Die wichtigsten Fragen drehten sich
in jenen Jahren um die Ernährung. Trotzdem bereitete Rolf Fritz Vorträge vor,
wie er es bereits 1934 in Dortmund getan hatte, um den Menschen an jedem
Sonntag eine Alternative zum natiionalsozialistischen
Propagandagebrüll zu bieten. Konzert- und Rezitationsabende belebten das
Schloss. In der Werkstatt zur Restaurierung der Kunstwerke wurde emsig
gearbeitet. Bereits 1947 lud Rolf Fritz zur ersten Ausstellung ein. Von Mai bis
September 1948 präsentierte er
Kunstschätze aus zerstörten Kirchen Westfalens. Ein knappes Jahr
später folgte schon die nächste Ausstellung: Deutsche
Kultur von der Spätgotik bis zum Rokoko.
Rolf Fritz schaffte es, in
Nachkriegsdeutschland trotz der angespannten Beziehungen zu den Niederlanden
und Belgien originale Handzeichnungen von Rembrandt und seinen Zeitgenossen aus
dem Rijksmuseum in Amsterdam und dem Königlichen
Museum in Brüssel nach Cappenberg zu holen. Sensationell
schlug 1950 die Conrad-von-Soest-Ausstellung sowohl beim Fachpublikum als auch
bei der Bevölkerung ein. Besucher pilgerten scharenweise per pedes oder per Fahrrad
den Schlossberg hinauf. Manche Gäste quartierten sich für eine Woche in Cappenberg ein. Noch Jahrzehnte später anerkennt die
Fachwelt jene Ausstellung als den "besten Überblick über das Werk des
Conrad von Soest".
Bis zu seiner Pensionierung 1966
ließ Rolf Fritz nahezu alljährlich viel beachtete Ausstellungen im Schloss Cappenberg folgen. Zu seiner enorm hohen Anzahl
wissenschaftlicher Veröffentlichungen gehört ein Aufsatz über Conrad von Soest als Zeichner.
Experten nahmen den Text 1953 als "aufregend" wahr, weil Fritz die
Infrarot-Fotografie zur Erforschung des Werkes nutzte.
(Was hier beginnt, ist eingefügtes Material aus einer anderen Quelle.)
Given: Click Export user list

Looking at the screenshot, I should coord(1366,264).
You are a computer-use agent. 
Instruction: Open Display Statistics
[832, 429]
Dank seines
unermüdlichen Einsatzes für die Kunst in Wort und Tat beschrieb ihn der
renommierte Kunsthistoriker Carl Georg Heise in den 1950er-Jahren als
"wissenschaftlichen Schlossherrn von Cappenberg"
und sprach über die rege Ausstellungstätigkeit als "Wunder von Cappenberg".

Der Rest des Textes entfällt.